## Task brief
Reproduce the records below word for word, beginning with the line that contains "Expand the Todas las solicitudes dropdown" and continuing through the end of the records. Leave out any pictures.

## Data excerpts
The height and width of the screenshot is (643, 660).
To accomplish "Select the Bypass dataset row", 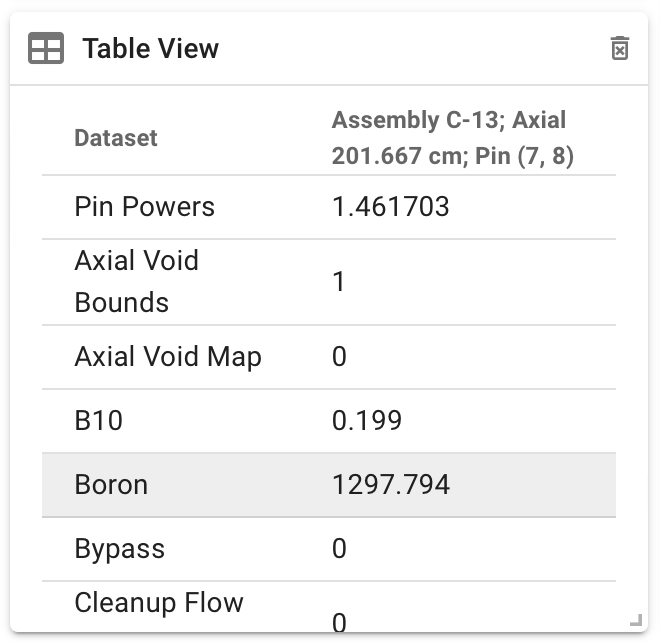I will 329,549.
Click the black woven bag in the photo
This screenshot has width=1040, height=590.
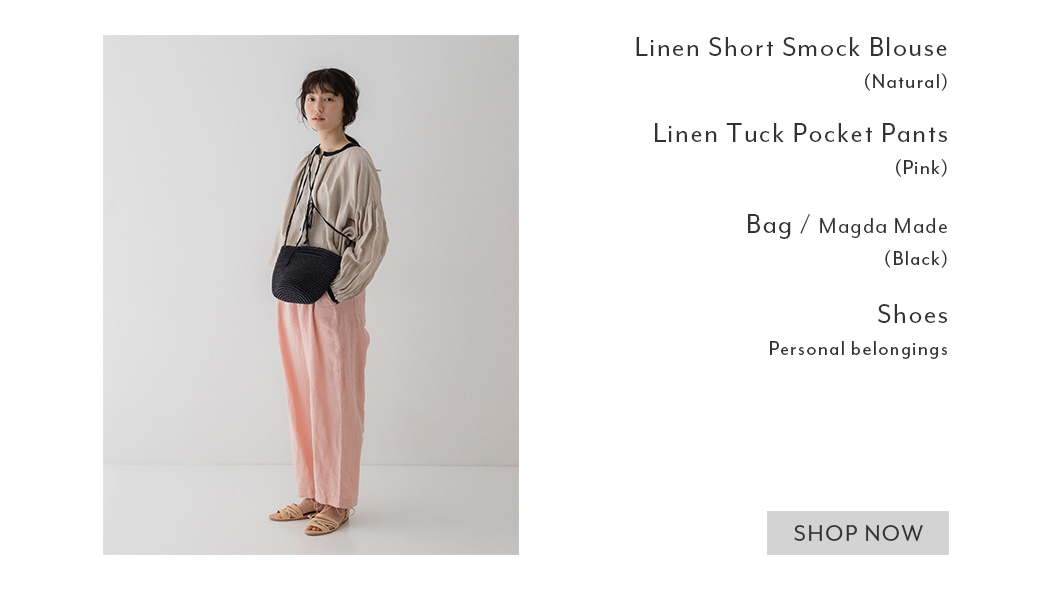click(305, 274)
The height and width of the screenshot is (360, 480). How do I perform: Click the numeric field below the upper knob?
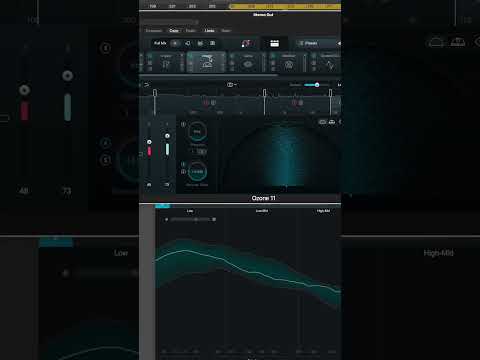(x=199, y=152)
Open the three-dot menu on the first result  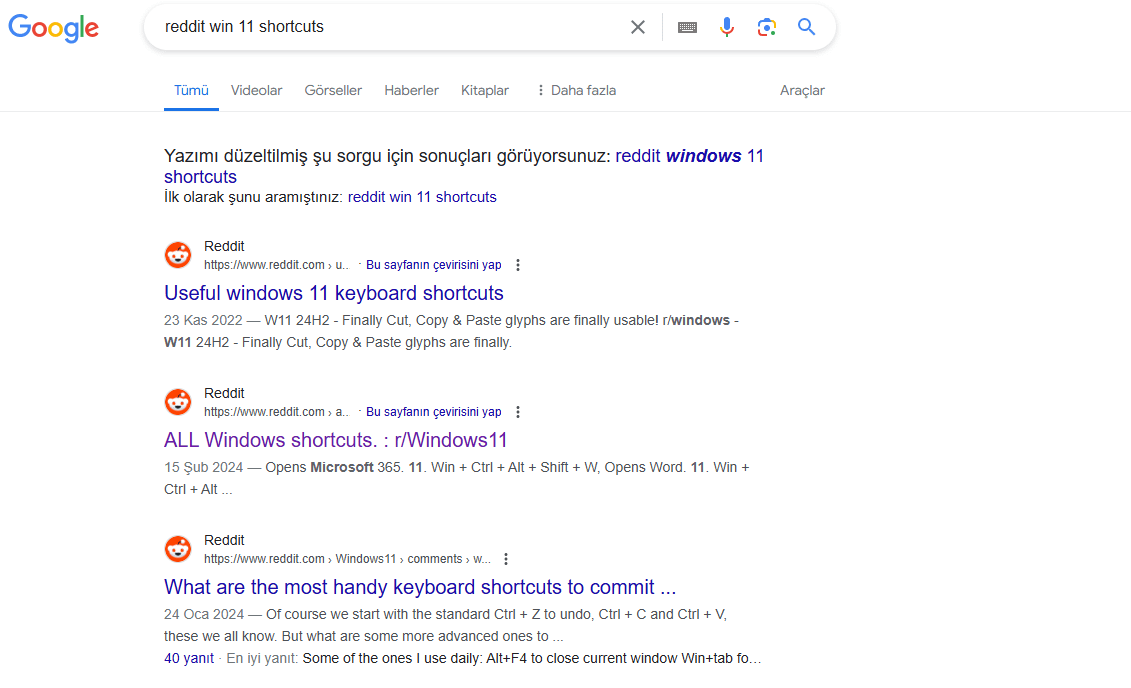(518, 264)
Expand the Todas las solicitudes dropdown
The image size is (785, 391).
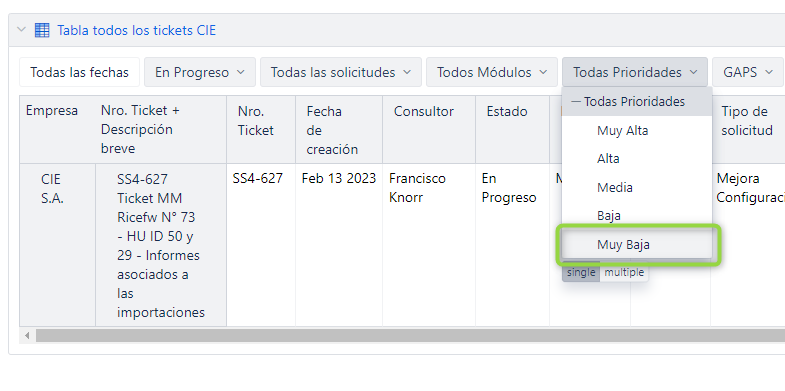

## Expected output
Expand the Todas las solicitudes dropdown
The image size is (785, 391).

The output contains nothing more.